▶ _WORK TASK_
The count of lines with the string "agent" in the material is all that should be returned.

▶ _INPUT MATERIAL_

▬▬▬▬▬▬▬▬▬▬

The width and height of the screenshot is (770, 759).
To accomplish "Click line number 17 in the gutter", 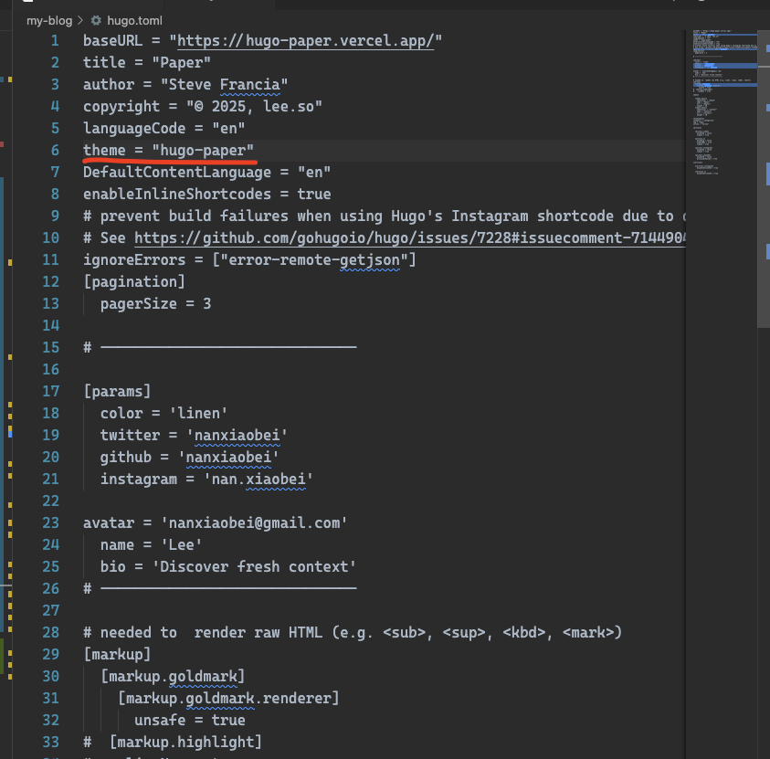I will tap(51, 392).
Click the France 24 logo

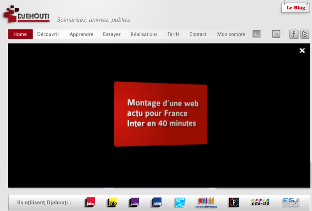pos(180,202)
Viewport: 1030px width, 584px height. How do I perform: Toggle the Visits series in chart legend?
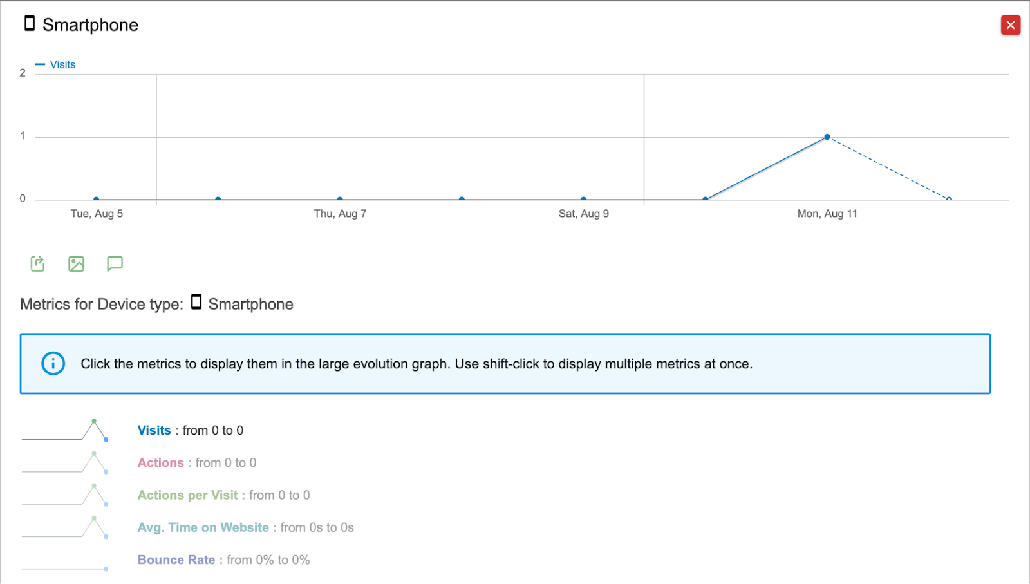point(56,64)
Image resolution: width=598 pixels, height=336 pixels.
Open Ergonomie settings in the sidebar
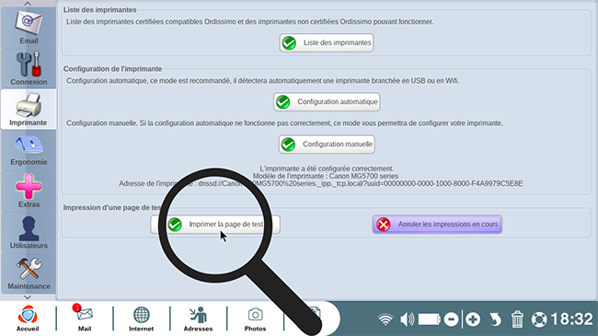[x=29, y=150]
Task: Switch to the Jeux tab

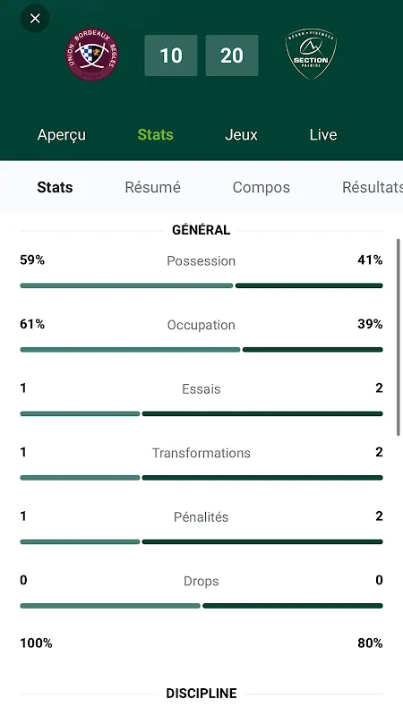Action: (241, 135)
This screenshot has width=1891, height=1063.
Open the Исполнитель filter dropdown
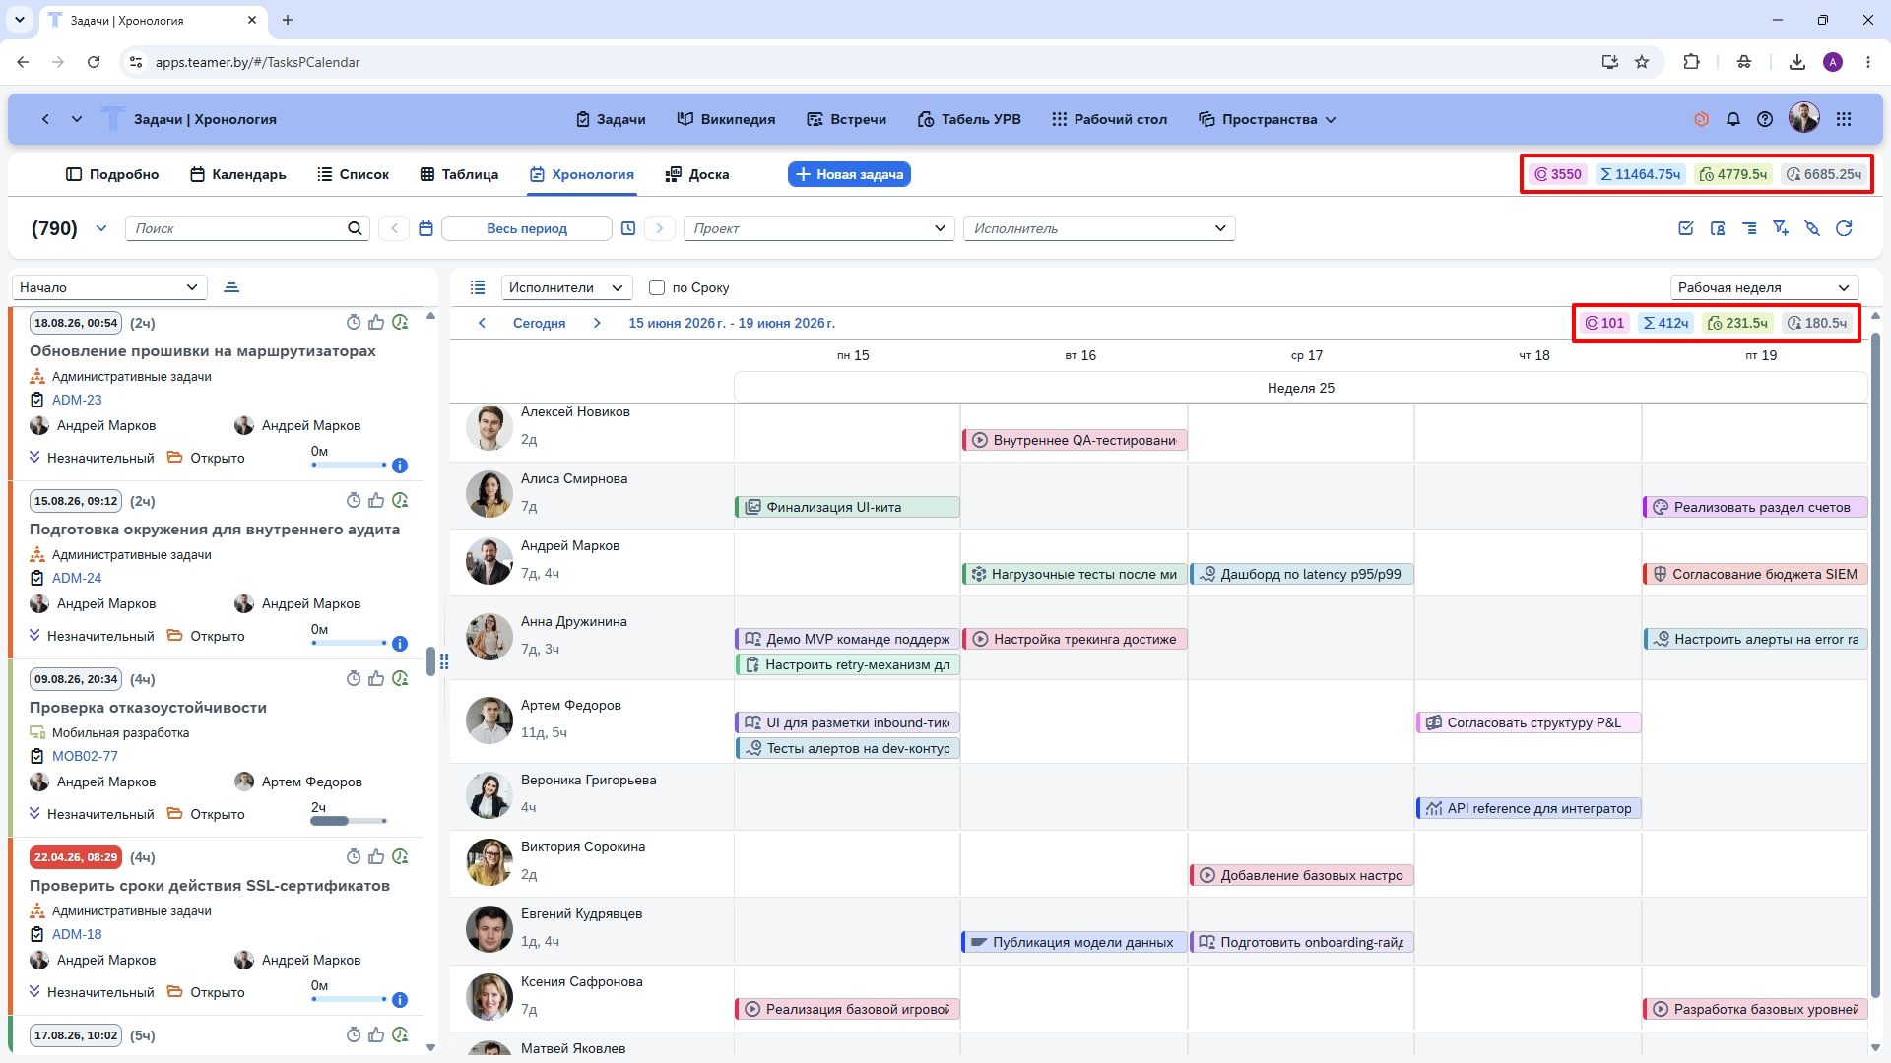(x=1099, y=228)
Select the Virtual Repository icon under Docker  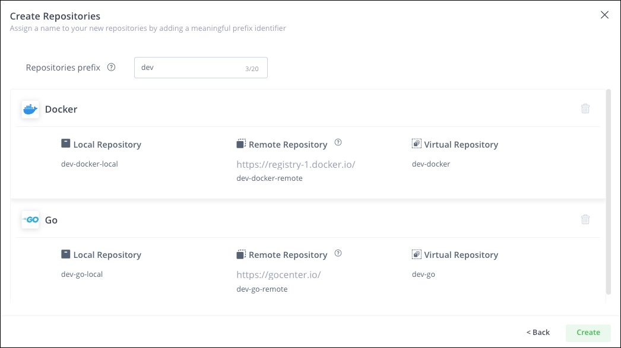coord(416,144)
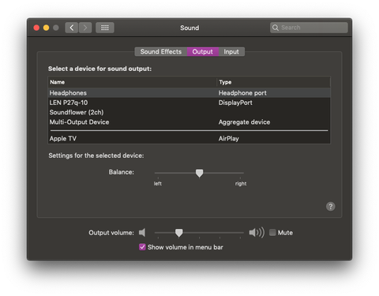This screenshot has height=296, width=379.
Task: Click the Balance slider handle
Action: coord(199,173)
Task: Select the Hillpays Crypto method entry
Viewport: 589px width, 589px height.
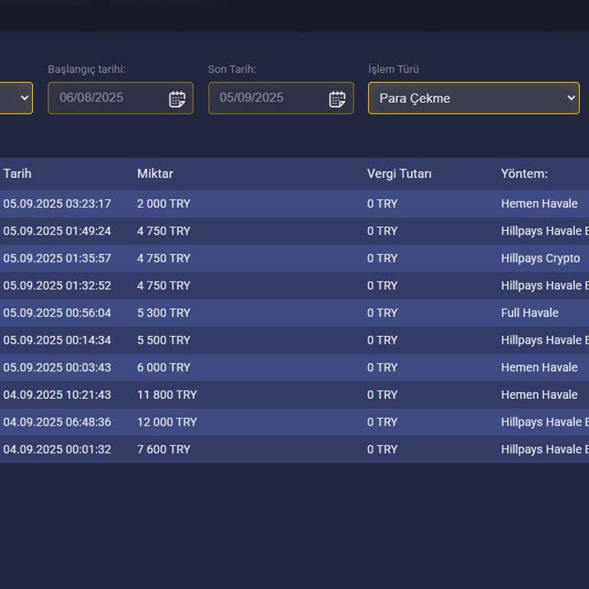Action: (x=540, y=258)
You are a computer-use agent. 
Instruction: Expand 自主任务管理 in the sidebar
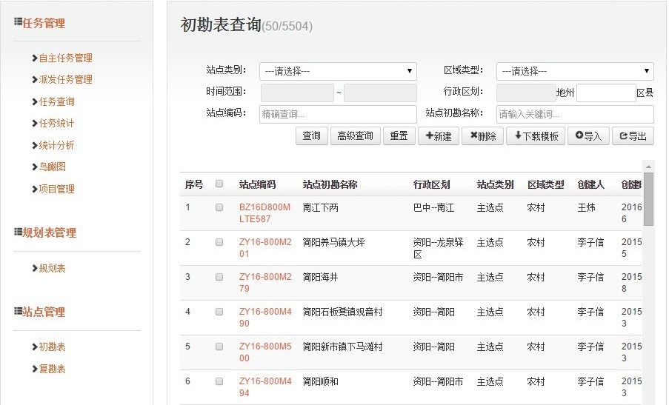pos(64,58)
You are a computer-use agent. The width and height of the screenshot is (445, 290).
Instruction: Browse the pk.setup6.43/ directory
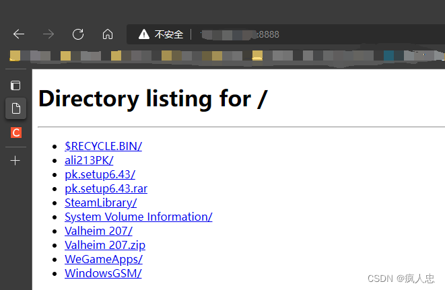[x=100, y=174]
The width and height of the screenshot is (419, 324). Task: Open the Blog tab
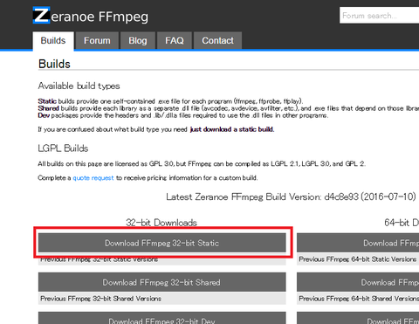[x=138, y=40]
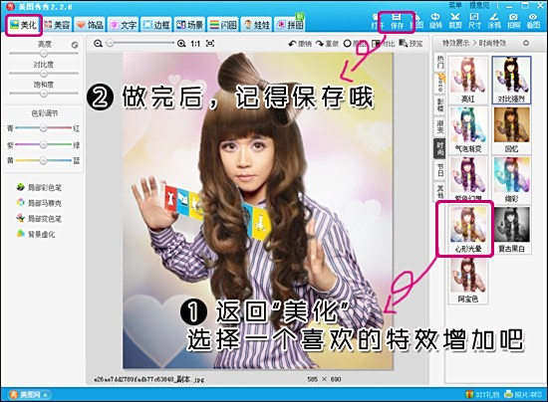548x402 pixels.
Task: Select the 局部马赛克 mosaic tool
Action: pos(39,203)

▬▬▬▬▬▬▬▬▬▬

▶ _SOLUTION FOR THIS TASK_
2